(MATERIAL SUPPLIED)
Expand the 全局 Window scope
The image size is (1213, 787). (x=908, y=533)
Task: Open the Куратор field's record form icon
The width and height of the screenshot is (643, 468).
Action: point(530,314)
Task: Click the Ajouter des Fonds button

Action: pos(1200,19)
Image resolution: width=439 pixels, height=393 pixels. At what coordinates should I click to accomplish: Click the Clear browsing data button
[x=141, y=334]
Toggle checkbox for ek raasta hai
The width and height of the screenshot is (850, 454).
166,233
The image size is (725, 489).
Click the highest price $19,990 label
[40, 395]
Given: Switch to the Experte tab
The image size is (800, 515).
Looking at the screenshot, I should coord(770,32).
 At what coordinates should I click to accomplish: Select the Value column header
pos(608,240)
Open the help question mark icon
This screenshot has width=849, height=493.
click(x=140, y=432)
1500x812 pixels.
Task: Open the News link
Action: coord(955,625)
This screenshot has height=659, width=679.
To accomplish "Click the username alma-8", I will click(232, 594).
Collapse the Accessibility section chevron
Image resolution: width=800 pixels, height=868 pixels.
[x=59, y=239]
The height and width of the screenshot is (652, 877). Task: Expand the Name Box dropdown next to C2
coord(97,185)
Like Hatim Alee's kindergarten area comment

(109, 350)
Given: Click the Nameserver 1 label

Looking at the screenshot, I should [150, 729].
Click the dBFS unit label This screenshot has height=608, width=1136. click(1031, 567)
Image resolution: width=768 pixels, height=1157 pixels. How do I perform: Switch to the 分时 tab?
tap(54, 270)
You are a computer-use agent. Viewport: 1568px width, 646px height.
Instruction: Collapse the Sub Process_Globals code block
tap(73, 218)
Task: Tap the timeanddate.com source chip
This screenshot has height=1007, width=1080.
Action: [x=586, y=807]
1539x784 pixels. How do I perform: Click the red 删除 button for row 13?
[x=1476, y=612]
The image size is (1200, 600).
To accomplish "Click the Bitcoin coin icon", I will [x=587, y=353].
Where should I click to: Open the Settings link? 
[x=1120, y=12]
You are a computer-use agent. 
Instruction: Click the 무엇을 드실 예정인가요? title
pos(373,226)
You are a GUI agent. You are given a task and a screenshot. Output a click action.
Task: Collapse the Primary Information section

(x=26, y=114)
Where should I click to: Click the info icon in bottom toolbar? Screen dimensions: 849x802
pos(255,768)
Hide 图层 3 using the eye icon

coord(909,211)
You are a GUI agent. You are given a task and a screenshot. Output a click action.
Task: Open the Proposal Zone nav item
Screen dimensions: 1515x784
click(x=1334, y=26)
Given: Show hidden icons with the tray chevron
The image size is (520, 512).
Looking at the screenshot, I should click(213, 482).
(End MATERIAL SUPPLIED)
● **EXERCISE BRIEF**: Report each line of the records that holds the word "agent".

● **TASK ANSWER**:
You are a computer-use agent. Viewport: 1568px width, 646px height.
You are a computer-use agent. 
You are a GUI agent. You are given a task and a screenshot. Output a click action.
You are a GUI agent. You are given a task and a screenshot. Output a click action.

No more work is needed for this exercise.